The passage would remain a footnote in the history of Arctic exploration until 2009, when satellite imagery showed that it had melted to the point that it appeared to be able to accommodate large vessels. Dispatched to report from the scene, BBC reporter David Shukman discovered the new controversy surrounding the route that Amundsen had forged almost 100 years previously – now that it looked like it might be a source of revenue, a major dispute had begun over which country owned it, with Canada claiming the right to tax transit through the area.

The story is one of a number recounted by Shukman in Reporting Live from the End of the World, an account of his initiation into the world of environmental reporting.
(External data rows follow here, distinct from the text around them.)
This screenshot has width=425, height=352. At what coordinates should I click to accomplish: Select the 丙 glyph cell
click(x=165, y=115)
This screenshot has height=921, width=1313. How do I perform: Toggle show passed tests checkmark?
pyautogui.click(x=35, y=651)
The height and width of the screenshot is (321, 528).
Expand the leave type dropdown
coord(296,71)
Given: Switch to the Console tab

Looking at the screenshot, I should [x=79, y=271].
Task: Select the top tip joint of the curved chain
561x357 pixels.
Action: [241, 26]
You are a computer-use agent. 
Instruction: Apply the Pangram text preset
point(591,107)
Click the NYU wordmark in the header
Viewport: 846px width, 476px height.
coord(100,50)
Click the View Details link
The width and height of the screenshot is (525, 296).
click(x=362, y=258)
Having initially started out reporting from the North in the mid-1980s, Shukman moved on to become the BBC’s defence correspondent, before switching to European affairs and, later being appointed world affairs correspondent. By 2003, years of reporting from war zones had left him burnt out. Even so, when it was first suggested that he become the BBC’s environment and science correspondent, he wasn’t keen; a self confessed sceptic on green issues, he initially felt that the job represented a step down to a field he considered dull and comparatively unimportant.

However, as the scope of the job was made clear to him and he began to explore his new brief, he became increasingly convinced of the area’s importance.
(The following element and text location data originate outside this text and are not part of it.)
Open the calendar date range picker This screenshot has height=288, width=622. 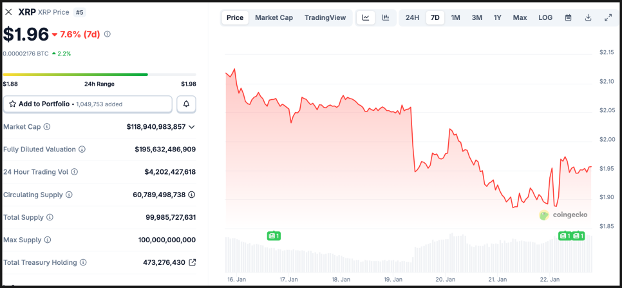[x=568, y=17]
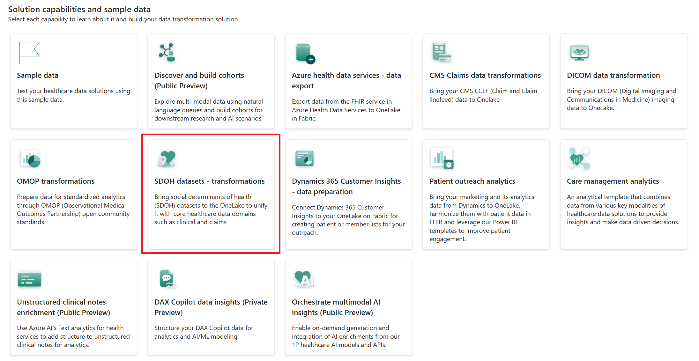Select the CMS Claims data transformations heading
This screenshot has width=699, height=361.
[485, 75]
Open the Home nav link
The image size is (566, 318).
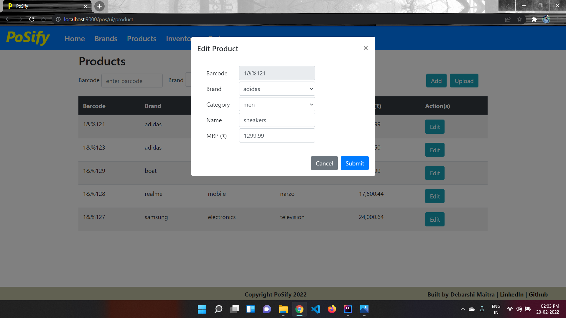coord(75,39)
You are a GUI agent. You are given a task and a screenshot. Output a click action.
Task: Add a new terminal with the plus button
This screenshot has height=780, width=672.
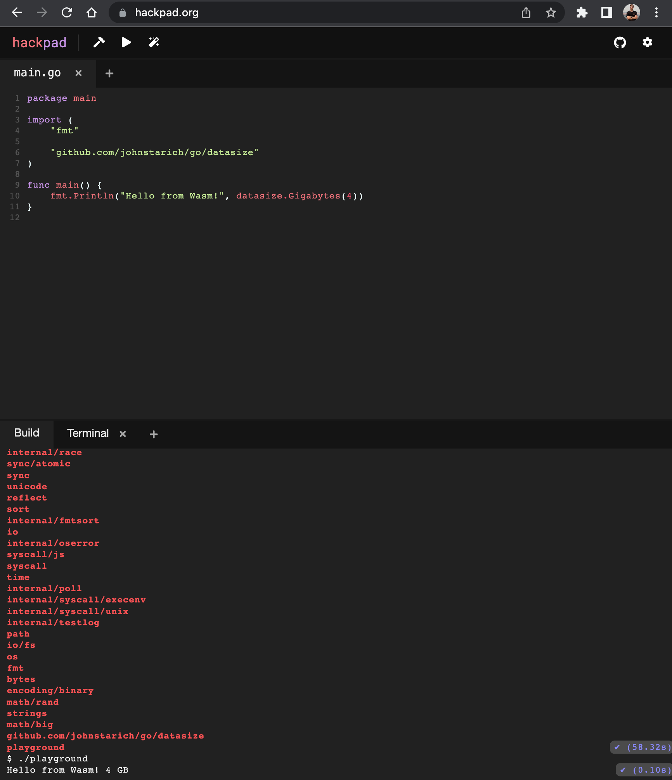click(153, 434)
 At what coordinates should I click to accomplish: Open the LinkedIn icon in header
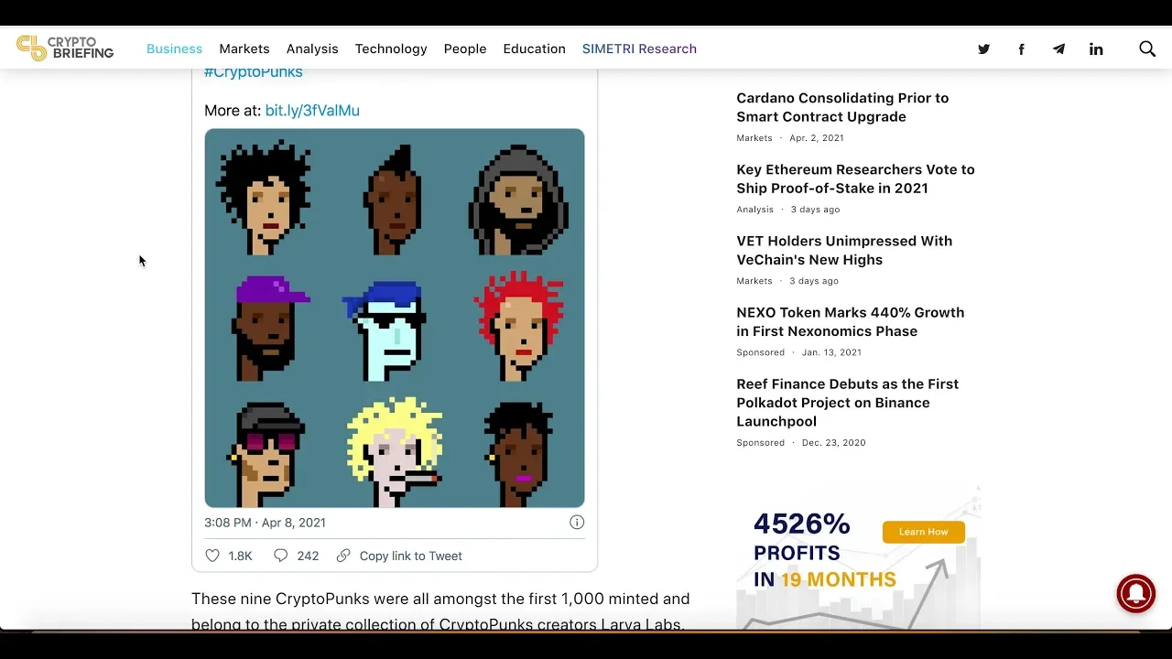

The experiences he recounts in Reporting Live from the End of the World make for an engaging read, as well as providing an interesting account of just how green issues are reported by the mass media.

One of his more telling anecdotes relates a tense exchange with a floor manager and cameraman while he waits in the wings of a TV studio, killing time before going on air. The news item concerns a report on new government sponsored research into the threat of rising sea levels in the next century, and while running through his script, a cameraman takes him to task.

‘‘If the seas are rising, how can that be blamed on global warming? How do they know there isn’t a perfectly natural reason for it?” Shukman replies that he’s a correspondent, not a campaigner, that he’s merely reporting and doesn’t have an agenda. But time and time again, he is accosted by hardliners on both sides of the great environmental debate.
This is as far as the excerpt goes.